Records for this task -
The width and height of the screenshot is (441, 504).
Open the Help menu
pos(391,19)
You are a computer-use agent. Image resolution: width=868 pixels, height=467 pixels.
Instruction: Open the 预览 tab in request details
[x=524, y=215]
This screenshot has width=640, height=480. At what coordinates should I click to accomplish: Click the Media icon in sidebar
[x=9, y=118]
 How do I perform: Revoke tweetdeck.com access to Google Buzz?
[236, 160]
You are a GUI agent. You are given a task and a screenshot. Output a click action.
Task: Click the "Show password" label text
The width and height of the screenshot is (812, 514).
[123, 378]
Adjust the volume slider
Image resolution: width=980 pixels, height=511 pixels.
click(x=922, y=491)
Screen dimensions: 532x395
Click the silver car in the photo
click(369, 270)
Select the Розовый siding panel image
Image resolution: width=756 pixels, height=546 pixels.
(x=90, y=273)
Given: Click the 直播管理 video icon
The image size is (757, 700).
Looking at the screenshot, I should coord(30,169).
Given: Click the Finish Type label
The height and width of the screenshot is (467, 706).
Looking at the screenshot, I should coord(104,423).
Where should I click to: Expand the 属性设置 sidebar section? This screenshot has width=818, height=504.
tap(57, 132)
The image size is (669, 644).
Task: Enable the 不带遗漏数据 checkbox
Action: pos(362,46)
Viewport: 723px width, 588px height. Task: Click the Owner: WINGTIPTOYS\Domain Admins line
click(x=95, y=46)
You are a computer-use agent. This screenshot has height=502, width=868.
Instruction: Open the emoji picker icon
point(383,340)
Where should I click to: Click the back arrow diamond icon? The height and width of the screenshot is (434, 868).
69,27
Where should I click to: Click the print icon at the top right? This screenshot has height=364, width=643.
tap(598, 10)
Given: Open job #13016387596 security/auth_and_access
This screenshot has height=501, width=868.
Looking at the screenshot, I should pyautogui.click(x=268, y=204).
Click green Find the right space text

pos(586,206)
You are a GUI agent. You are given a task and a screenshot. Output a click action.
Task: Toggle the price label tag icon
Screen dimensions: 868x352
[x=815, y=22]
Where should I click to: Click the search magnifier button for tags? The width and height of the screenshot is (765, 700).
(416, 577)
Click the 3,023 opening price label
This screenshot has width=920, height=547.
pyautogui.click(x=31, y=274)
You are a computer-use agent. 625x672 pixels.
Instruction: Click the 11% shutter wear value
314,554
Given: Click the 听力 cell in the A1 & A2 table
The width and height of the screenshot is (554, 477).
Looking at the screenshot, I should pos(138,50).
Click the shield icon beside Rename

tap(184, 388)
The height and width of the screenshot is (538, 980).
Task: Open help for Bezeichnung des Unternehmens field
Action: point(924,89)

Task directions - Scan the lines above for the word "computer". Return each one that has it.

Task solution -
You are a computer-use agent. Image resolution: width=868 pixels, height=467 pixels.
You are a computer-use agent. This screenshot has height=502, width=868.
You are a computer-use agent. 625x672 pixels.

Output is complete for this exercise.